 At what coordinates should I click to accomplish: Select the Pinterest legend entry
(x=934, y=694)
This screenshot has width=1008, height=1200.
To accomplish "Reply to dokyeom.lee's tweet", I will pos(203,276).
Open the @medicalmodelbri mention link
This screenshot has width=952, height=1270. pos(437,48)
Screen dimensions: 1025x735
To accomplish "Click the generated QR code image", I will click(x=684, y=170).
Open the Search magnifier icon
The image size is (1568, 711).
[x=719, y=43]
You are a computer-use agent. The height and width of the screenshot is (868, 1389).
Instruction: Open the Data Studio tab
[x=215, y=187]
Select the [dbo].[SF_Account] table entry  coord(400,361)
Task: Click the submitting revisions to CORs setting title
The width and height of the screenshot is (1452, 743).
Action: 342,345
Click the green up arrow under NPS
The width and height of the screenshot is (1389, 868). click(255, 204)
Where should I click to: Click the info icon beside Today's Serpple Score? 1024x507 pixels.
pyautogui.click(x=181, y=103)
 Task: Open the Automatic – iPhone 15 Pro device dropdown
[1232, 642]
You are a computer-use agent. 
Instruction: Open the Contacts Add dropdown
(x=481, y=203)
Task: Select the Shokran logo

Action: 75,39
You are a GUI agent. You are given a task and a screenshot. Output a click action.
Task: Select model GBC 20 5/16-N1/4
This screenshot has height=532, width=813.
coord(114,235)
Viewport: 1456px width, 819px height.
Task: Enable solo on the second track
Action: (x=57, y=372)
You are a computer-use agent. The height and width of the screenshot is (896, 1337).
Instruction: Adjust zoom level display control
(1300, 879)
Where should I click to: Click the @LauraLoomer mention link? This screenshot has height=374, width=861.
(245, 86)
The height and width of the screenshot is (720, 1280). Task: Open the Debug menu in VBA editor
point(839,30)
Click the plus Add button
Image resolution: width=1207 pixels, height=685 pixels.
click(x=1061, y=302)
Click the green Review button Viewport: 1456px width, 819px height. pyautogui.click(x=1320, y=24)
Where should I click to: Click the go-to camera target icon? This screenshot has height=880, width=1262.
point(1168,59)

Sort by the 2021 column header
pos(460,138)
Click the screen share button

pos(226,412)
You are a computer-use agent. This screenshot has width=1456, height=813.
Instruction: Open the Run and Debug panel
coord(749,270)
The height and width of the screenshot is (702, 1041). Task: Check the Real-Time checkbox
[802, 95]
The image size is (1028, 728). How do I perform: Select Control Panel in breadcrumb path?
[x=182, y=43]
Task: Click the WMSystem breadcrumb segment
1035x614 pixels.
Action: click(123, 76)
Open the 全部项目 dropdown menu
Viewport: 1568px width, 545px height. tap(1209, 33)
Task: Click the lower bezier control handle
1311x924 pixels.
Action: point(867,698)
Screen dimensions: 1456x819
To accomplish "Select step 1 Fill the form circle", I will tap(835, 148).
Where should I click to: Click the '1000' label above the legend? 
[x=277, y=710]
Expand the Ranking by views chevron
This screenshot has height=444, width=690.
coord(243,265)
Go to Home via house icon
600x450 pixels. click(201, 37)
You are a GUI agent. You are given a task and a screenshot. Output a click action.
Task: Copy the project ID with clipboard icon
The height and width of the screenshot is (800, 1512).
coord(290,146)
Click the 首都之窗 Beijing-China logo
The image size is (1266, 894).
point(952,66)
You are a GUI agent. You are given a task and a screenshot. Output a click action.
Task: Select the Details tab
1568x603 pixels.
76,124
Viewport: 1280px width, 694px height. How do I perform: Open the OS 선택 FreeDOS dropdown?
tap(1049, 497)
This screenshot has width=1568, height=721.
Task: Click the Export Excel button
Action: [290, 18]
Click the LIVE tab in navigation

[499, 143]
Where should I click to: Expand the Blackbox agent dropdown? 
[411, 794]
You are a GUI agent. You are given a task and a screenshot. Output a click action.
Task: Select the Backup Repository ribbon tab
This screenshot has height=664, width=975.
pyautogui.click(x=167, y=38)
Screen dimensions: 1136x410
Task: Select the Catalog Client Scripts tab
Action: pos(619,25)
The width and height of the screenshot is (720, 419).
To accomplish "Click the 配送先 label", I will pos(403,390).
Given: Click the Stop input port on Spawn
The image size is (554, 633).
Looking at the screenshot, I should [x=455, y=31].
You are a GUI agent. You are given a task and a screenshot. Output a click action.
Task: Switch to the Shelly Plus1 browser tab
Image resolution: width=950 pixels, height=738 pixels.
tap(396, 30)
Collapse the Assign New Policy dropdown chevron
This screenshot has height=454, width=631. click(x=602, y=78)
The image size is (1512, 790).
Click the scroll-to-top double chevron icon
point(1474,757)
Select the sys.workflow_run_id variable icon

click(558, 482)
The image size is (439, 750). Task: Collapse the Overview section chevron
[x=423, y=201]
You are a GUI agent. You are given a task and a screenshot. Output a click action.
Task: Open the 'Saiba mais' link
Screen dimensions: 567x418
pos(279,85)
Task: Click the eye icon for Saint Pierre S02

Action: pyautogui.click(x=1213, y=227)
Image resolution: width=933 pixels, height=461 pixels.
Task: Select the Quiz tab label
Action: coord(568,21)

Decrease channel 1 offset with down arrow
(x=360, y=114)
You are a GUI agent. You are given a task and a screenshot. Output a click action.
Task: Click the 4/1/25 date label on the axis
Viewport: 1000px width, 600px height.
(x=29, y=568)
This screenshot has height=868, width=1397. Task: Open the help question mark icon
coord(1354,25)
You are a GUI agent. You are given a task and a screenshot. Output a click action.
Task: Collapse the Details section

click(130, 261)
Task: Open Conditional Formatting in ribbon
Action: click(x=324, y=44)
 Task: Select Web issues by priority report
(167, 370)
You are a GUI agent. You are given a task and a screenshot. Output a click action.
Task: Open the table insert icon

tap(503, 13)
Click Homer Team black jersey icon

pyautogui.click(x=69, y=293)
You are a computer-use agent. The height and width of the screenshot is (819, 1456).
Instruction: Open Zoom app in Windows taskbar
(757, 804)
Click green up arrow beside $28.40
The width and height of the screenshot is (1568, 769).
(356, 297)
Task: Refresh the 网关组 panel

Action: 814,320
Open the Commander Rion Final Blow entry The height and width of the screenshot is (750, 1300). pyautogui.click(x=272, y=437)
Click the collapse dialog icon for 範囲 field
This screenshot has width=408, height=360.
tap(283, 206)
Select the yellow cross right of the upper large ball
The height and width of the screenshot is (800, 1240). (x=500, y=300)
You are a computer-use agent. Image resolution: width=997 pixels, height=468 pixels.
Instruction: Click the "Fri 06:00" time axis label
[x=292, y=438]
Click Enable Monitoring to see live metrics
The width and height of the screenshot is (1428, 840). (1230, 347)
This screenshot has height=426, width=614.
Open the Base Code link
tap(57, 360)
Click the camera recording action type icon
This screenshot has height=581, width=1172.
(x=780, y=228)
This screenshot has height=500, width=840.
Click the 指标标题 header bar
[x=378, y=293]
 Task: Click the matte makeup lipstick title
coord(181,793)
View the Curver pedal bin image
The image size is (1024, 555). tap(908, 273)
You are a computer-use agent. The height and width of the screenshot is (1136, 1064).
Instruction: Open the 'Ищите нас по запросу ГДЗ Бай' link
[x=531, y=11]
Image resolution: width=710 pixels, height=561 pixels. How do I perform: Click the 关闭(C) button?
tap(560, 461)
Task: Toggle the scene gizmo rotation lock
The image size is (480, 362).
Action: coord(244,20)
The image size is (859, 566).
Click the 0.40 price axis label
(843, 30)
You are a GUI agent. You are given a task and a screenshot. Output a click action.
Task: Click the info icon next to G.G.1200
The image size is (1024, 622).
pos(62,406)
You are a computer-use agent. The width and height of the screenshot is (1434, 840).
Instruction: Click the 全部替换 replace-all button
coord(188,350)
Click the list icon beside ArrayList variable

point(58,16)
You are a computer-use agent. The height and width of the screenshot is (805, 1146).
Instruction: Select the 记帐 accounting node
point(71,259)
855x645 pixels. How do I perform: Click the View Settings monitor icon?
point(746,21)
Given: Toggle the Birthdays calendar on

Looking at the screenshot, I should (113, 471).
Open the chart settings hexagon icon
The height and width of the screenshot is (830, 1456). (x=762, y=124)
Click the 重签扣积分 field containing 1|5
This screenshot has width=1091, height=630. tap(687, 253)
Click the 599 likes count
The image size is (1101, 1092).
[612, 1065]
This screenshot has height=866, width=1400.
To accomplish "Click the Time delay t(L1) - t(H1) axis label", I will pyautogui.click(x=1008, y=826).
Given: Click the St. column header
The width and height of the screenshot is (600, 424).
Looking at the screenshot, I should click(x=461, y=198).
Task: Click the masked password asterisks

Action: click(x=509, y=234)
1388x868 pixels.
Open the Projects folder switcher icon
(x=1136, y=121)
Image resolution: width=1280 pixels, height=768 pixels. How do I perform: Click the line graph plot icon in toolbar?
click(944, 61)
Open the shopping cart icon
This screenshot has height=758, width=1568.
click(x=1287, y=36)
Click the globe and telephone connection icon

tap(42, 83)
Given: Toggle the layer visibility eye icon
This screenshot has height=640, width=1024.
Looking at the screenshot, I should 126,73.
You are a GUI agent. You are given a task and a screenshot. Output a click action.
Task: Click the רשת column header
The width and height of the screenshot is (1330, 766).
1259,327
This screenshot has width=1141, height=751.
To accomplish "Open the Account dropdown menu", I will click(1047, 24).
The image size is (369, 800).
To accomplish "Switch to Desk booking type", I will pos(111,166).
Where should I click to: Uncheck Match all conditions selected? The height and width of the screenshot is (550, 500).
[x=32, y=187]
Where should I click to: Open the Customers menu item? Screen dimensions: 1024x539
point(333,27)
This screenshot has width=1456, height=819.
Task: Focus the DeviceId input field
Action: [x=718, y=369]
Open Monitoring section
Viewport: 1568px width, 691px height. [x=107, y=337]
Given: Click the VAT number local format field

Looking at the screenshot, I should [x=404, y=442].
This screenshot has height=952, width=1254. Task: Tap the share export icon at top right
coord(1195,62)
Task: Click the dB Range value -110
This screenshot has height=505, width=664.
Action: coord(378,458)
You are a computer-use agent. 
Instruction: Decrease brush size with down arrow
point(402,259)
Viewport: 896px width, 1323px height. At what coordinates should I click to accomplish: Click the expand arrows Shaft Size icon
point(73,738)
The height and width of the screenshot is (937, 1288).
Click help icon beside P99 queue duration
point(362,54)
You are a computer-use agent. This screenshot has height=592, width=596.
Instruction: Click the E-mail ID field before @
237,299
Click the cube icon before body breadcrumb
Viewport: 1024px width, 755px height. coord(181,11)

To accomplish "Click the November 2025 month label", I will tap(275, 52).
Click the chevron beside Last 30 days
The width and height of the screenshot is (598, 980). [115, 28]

◆ ◆ ◆ ◆ ◆

Which lines in the records contain the word "ribbon"? Identify each one and copy it out in full.

Task: Select the Backup Repository ribbon tab
Task: Open Conditional Formatting in ribbon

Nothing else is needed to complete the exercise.